# Our trip to Turtle Bay



## Black Rabbit (Nov 14, 2009)

We took our son out to Turtle Bay yesterday for his first time. It was so much fun. They had an Ickey Gooey exhibit in the museum showing all the gross parts of the body, it was pretty cool.

Walking over the Sun Dial Bridge









looking for fish 




































Inside the museum, they had lots of cool fish






























































Dead stuff 

































These guys were way cool. The California Giant Salamander and the water snake 

















This floor exhibit shows a tree above and under ground

































The ickey gooies 

Ryan and Bubba shooting the snot rockets :woof:

















The toot pig made me laugh 

















Bubba climbing into some intestines 

















Mr Snotty Pants loll I can't believe I missed the big booger that came out of his nose.
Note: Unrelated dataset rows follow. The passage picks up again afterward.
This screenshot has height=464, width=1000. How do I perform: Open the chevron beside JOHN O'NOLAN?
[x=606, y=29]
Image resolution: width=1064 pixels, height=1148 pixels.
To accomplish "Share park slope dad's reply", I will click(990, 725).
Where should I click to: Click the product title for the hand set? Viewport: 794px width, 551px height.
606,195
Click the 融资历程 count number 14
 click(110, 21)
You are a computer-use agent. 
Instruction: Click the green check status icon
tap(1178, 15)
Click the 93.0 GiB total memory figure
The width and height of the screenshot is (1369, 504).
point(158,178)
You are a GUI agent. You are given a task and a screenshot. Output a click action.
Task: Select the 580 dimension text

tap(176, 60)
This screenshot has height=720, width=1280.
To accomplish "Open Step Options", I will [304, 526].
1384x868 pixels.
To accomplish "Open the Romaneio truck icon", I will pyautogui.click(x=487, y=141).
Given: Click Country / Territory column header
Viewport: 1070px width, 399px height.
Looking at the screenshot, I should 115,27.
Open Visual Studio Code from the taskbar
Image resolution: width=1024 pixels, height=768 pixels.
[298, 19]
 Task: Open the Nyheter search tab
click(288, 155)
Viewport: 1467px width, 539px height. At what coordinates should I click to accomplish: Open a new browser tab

Down the path to the animals :woof:









This little gray fox was the cutest

















This Red Tail was so cool, he kept talking to us. I swear he said bye to me lol









This guy was super funny he climbed down and fell asleep in his water dish :rofl:









The Golden Eagle









They have a new place called Parrot Playhouse where you can go in and feed the birds. They give you little cups of sugar water that the birds love.

These two babies were so cute rolling around playing



























They really liked Ryan

















this one wanted to be on his shoulder lol









I really liked this little guy till he tried to rip my nails off loll









Poor baby broke his leg so he had to have a cast and a cone


















*Thanks for looking​*


----------



## Blue_Nose_Bella (Jan 16, 2011)

Aww! Cool pics! I love birds! Someday I want an aviary with lots of them


----------



## Black Rabbit (Nov 14, 2009)

It was really cool being able to interact with them like that  It was so much fun. Ryan was the only one that got pooed on too lol, I think that's cause they all were on him for some reason lol. They kept trying to pic off our tattoo too it was funny  They do animal shows there too we'll have to go back and get pic of it


----------



## Celestial88 (Mar 14, 2011)

I wanted to go see the Grossology exhibit I used to love the books when I was a little kid. I haven't been inside Turtle Bay in a looong time though, I heard they made improvements. How much did it cost?

I used to walk on the bridge all the time, but we don't go as much anymore. And my grandma hates going later on or early in the morning, but I don't want Dakota to burn his feet.


----------



## American_Pit13 (Apr 23, 2007)

Great pictures  The birds I work with always try to take off my nails lol.


----------



## Black Rabbit (Nov 14, 2009)

Celestial88 said:


> I wanted to go see the Grossology exhibit I used to love the books when I was a little kid. I haven't been inside Turtle Bay in a looong time though, I heard they made improvements. How much did it cost?
> 
> I used to walk on the bridge all the time, but we don't go as much anymore. And my grandma hates going later on or early in the morning, but I don't want Dakota to burn his feet.


Hmmm I'm not really sure how much it costs, I'll have to ask Ryan when he gets home. It was pretty fun though  The grossology was cool but they had a few things that didn't work 


American_Pit13 said:


> Great pictures  The birds I work with always try to take off my nails lol.


LOL I totally thought of you when we were in there  I was like Hmmm I wonder if these are the same kind that Holly is getting


----------



## apbtmom76 (Nov 4, 2008)

Oh wow Krystal, when I come visit we may have to go do this, I would love to see it  Looks like y'all had an awesome time


----------



## Black Rabbit (Nov 14, 2009)

It was super awesome! I'll totally take you there Tye! You'd love it. They do wild animal shows too, we'll have to go on one of those days


----------



## apbtmom76 (Nov 4, 2008)

OOOO sounds like tons of fun


----------



## 9361 (Jun 25, 2009)

That looks like a lot of fun! The body exhibit was funny.... haha


----------



## Black Rabbit (Nov 14, 2009)

LOLL Megan it was too funny. They had this fart machine with green bubbles :rofl:


----------



## dixieland (Aug 14, 2009)

Nice pics girl.Looks like y'all had a great time!


----------